When Serena Williams revealed that she had won her seventh Australian Open title without dropping a set, all while eight weeks pregnant, most of us saw it as proof of her athletic prowess and determination.

So you can imagine the bewilderment and anger that followed a legislator’s apparent call for Serena Williams to be stripped of her Grand Slam title, because “fetal personhood” meant that she was unfairly advantaged.

An article in Sydney student newspaper Honi Soit claimed that the Australian politician Reverend Fred Nile had argued that Serena’s unborn baby constituted a second person, and therefore should technically have counted as a doubles partner.

“She was playing doubles in a singles tournament!” he is quoted as saying. “I believe that ‘life at conception’ should be the law, and that means two people won the Grand Slam. That’s clearly against the rules!”

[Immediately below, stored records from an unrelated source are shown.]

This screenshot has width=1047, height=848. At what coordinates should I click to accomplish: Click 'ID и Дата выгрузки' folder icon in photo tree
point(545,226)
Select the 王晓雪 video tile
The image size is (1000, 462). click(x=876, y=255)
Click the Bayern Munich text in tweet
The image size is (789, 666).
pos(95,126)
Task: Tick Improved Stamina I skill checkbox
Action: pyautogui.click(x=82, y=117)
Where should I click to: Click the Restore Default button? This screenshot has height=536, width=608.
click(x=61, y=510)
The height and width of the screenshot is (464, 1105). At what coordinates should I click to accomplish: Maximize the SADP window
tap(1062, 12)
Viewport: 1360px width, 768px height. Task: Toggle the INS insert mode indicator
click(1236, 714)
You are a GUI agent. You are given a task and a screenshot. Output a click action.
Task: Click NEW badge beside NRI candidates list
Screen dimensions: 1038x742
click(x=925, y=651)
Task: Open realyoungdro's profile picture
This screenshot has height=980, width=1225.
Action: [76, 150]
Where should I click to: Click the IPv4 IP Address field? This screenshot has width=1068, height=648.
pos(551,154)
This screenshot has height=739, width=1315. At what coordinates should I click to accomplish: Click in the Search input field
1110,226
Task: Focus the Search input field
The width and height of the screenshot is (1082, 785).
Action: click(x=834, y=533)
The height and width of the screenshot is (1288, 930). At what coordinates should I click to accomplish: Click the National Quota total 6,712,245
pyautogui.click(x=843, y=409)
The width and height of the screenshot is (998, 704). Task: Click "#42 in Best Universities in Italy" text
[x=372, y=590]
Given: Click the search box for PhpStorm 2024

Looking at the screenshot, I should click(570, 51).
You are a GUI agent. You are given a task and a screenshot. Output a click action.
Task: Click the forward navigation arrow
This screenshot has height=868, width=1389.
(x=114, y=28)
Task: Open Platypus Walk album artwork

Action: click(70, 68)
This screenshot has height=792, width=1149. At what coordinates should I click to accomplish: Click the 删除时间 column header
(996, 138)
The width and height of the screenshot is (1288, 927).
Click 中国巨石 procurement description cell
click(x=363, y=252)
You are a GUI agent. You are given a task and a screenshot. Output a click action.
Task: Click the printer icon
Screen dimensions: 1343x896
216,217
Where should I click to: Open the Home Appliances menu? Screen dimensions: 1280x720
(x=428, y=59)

The article is, of course, entirely fake – a satirical feature posted in the paper’s comedy section - but that didn’t stop some 90,000 people sharing the news on Twitter.

Many took the ludicrous claims at face value, expressing their disbelief that anyone could possibly hold such an absurd view.

However, not everyone fell for the hoax headline.

Rev Nile is a member of the Legislative Council of New South Wales and an outspoken Christian minister. He is known for his anti-abortion views and has previously pushed forward a bill giving a foetus its own legal identity, separate to that of the mother.

Fortunately however, Rev Nile has never suggested Serena Williams should be stripped of her title because her foetus should be counted as a second player.

However, in a world where a US senator described a pro-choice advocate as a “terrorist” and a state governor compared abortion to the Holocaust, it can sometimes be hard to know what to believe.